I’ve long questioned the definition of success so there’s no need to do that again. However, for this post, let’s say that we define success as Steve Jobs type success. You know, the billionaire next door type – except he’s never there.

It seems to me that many people are attracted to power. Power exudes confidence. Or, does confidence get you power? (If that’s what you’re after)

I’m not talking about women being attracted to men in uniform or students being attracted to their teachers. I’m talking about women who are only interested in dating very powerful men.

But here’s the paradox: Sometimes what attracts us to a person is the very same thing that turns us off.

Perfect example: Jon’s Corzine’s ex-wife described him as being, “tainted by ambition.” She must’ve known he was a very ambitious guy from the get go. You don’t lead Goldman Sachs and then become the Governor of New Jersey and then head back to Wall Street (a rare move) without being insanely ambitious.

It seems to me, so many women want to date a “successful” guy so they can live a rather comfortable lifestyle. Sure, why not. If you’re going to pick the same guy with or without money, why not take the guy with dinero?

A woman might argue that they’re just attracted to the qualities and characteristics of a very successful man.

But many of these same women get turned off by the fact their man is out working 15 hours a day. So, which is it?

It’s impossible to achieve that kind of “success” and all that it might afford you without being extremely focused and single-minded. I think women need to know what they want up front.

I’ve questioned the point of being insanely ambitious and successful to the nth degree. I think many people believe this is the key to happiness. I think most people are just chasing wind.

To my last post, I believe it’s really hard to achieve remarkable success without organizing your life around doing what you love. And it’s really hard to “obtain” power without putting in the hours.

As the brilliant Michael Lewis states:

A job will never satisfy you all by itself, but it will afford you security and the chance to pursue an exciting and fulfilling life outside of your work.

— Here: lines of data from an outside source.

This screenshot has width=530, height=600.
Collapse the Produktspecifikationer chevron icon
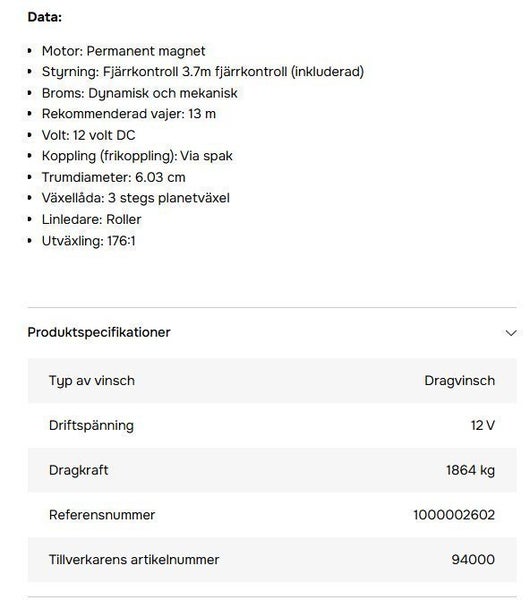tap(510, 333)
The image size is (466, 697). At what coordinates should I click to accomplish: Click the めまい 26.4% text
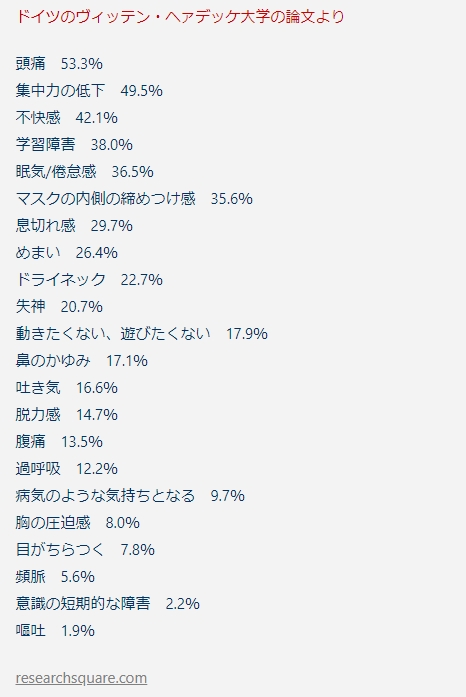click(67, 252)
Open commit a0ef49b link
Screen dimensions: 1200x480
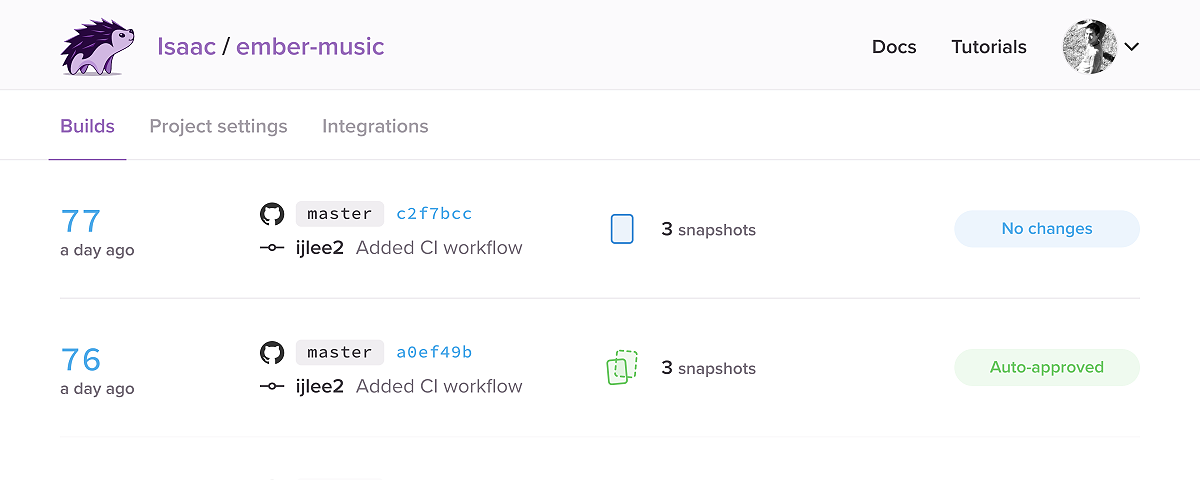(434, 352)
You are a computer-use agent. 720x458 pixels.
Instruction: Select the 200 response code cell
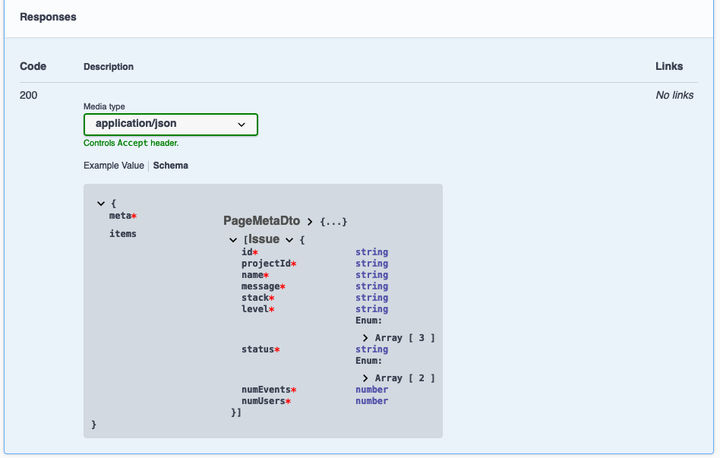(29, 96)
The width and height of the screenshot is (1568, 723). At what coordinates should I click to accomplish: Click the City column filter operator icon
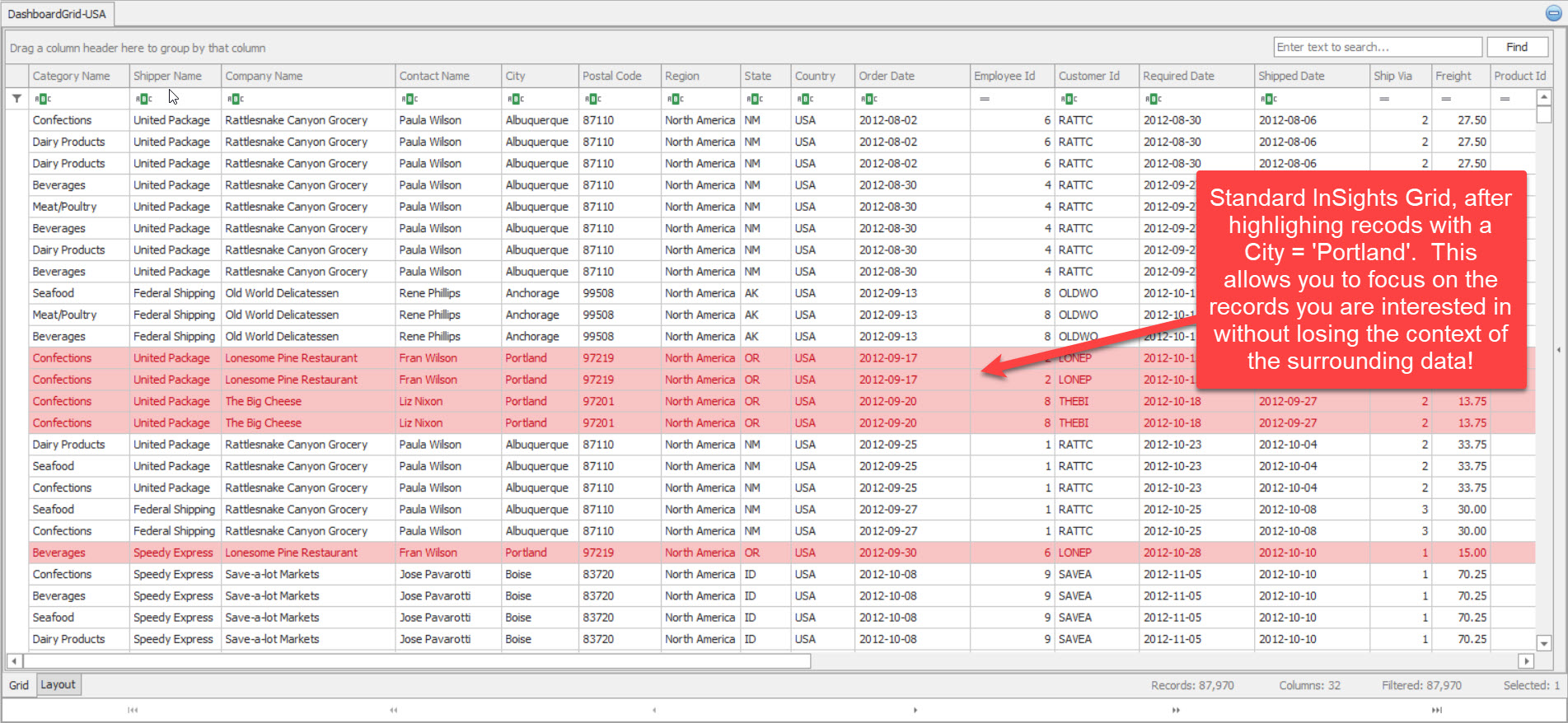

A calling is an activity you find so compelling that you wind up organizing your entire self around it — often to the detriment of your life outside of it.

Another problem! Many people are attracted to people with callings or a deep passion for what they do. Typically, most tremendously successful people are pursuing their calling.

But Lewis’s definition, which I think is right on the money – proves the very point I’m trying to make.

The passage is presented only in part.